For speed, you might want to train graphSAGE on a subgraph (eg. run community detection and choose a single large community) and then use the model to generate embeddings for the remaining nodes? It's not super fast for training on a huge graph.
GraphSAGE is also faster if you run it unweighted, and use the mean aggregator instead of pool.
For really big graphs, we usually recommend using FastRPExtended - like GraphSAGE, it can encode properties as well as graph structure, but it uses linear algebra to encode the embedding instead of sampling and aggregation.
@alicia_frame1 For FastRPExtended, I checked that it can use node properties. However, it only works for homogenous graph as FastRP does? My graph has multiple both node and relationship types.
As for training subgraph on GraphSage, I have multiple node and relationship types, so I need to first perform a proper sampling of all the nodes and relationships? If the training data can't cover all the node types and relationship types, the model won't be good.
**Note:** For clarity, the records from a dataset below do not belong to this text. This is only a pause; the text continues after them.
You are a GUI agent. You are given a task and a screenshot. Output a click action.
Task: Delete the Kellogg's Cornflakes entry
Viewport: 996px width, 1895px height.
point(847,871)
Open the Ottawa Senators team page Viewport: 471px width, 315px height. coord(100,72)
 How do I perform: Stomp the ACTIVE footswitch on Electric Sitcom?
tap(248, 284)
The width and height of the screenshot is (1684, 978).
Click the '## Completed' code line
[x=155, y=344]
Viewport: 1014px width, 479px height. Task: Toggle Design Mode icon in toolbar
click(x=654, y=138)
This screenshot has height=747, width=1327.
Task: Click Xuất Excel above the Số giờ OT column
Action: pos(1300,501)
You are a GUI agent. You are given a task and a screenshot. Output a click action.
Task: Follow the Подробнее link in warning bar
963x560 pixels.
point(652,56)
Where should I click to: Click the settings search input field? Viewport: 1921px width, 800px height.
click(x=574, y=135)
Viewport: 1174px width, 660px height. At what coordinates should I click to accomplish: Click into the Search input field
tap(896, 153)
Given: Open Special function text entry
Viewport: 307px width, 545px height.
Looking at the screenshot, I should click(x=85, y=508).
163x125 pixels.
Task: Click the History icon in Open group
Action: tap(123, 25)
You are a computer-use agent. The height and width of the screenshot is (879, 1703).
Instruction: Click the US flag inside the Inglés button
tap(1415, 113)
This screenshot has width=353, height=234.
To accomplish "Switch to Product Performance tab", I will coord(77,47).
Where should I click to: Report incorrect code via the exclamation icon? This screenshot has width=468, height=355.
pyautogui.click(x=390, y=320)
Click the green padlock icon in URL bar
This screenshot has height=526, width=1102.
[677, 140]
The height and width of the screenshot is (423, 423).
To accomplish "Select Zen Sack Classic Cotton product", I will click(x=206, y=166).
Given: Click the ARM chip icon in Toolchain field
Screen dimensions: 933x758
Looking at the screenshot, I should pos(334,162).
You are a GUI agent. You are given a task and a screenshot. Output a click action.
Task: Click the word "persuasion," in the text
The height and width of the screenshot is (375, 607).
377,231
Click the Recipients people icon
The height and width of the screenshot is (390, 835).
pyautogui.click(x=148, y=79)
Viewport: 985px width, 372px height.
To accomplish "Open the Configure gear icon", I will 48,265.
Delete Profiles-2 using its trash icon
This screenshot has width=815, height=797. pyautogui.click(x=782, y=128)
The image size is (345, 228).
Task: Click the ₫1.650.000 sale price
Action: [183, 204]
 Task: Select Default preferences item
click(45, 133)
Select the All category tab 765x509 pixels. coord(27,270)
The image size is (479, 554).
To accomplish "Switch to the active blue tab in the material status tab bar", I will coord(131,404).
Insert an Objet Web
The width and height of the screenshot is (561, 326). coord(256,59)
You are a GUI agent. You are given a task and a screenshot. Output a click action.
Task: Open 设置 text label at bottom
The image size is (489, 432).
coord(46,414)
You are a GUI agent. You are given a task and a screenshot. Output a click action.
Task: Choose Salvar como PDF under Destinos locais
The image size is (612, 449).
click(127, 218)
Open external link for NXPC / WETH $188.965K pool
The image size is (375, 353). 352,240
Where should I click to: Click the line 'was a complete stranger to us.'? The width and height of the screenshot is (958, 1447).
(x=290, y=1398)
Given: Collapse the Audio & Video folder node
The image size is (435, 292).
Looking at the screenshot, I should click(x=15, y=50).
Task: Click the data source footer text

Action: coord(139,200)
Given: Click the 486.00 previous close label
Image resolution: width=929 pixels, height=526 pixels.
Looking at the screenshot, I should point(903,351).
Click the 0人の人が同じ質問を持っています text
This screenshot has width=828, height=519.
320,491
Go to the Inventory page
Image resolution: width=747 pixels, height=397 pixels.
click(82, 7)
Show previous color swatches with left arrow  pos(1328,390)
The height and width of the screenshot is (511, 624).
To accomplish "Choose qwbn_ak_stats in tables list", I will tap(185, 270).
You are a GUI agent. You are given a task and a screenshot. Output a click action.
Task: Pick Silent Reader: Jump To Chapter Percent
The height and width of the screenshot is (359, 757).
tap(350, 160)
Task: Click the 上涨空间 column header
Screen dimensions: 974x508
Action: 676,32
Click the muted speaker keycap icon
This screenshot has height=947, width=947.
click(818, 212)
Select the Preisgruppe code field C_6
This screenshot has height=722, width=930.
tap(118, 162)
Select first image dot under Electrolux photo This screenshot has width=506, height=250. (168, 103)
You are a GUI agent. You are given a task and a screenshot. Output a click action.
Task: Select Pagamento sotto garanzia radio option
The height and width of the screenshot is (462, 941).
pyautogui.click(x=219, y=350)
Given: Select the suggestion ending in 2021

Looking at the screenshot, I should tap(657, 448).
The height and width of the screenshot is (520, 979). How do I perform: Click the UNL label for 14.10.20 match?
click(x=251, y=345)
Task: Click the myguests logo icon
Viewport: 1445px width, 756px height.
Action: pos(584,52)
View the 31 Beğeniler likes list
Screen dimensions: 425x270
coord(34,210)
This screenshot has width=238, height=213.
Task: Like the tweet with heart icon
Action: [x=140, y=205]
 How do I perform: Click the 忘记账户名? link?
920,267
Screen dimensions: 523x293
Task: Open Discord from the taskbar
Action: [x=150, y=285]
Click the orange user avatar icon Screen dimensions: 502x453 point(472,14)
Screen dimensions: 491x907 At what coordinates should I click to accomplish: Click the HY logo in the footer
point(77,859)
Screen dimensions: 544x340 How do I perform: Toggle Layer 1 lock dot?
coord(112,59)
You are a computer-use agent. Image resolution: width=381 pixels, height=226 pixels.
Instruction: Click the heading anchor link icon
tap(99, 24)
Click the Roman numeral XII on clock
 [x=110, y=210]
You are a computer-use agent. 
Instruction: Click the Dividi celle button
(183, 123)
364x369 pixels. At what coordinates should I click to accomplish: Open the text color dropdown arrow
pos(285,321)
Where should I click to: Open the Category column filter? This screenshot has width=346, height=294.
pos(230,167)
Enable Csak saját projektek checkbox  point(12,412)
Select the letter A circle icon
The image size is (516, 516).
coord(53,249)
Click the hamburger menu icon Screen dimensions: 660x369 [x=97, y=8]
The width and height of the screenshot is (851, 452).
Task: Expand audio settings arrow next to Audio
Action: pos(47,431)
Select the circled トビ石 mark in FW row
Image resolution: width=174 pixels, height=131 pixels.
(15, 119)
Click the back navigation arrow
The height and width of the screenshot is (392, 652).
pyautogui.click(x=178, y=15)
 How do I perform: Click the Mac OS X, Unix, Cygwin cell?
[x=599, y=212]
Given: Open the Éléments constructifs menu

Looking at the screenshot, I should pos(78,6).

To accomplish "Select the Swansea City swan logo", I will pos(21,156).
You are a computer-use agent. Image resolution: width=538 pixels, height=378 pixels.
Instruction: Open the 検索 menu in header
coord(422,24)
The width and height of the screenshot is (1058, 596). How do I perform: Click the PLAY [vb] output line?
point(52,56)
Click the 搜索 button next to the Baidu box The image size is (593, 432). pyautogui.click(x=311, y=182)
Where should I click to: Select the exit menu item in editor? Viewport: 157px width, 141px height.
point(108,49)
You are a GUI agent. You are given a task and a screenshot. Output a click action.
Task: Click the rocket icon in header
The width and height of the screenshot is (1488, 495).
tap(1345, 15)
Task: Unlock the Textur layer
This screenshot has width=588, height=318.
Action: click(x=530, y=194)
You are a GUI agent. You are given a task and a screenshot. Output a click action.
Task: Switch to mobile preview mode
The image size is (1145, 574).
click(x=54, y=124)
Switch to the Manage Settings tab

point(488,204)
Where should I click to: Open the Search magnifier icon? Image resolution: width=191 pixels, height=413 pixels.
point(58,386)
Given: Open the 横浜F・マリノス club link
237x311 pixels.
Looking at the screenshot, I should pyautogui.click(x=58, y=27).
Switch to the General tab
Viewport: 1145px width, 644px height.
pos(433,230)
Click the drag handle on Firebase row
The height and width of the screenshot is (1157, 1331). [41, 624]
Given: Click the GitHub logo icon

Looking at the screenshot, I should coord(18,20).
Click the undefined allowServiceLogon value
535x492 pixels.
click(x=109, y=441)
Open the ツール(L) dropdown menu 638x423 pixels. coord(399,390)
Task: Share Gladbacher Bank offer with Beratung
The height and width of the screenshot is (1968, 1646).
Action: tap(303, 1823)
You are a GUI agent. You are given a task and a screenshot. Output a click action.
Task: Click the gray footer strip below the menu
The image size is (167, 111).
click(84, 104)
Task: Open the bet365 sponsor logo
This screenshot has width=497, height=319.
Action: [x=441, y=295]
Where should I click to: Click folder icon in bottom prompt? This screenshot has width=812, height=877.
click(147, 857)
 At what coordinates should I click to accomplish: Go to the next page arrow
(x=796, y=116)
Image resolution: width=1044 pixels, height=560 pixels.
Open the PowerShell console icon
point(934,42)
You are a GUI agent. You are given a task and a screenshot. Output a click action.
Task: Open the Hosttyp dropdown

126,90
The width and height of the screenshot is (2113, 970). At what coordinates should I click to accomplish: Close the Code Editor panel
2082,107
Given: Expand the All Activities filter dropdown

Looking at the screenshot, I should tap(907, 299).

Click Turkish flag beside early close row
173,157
To train a community detection model, I need to do a similar sampling of all the data?
For FastRPExtended, you'll need to add a feature property that encodes the labels, and also pad any missing properties when you create your graph projection.
For example, if you have
Instrument nodes, when you project your graph, you'd want to create an
IsPerson feature (0/1) and an
IsInstrument feature - or just a
labelEncoding property with dimension 2; and then if you have an age property for people - but not instruments, you'd want to set a
defaultValue on loading your graph (probably to 0). GraphSAGE automatically does all this - in our next release, we'll be adding that extension for FastRP, but for now you have to do it manually.
If you want to sample your data using a community detection algorithm, I'd create a graph projection with all the node labels /relationship types you want to run over, and then run the community detection algorithm on that. Select a large community, ensure that it contains all the node / relationship types you want, then train graphSage on that sample.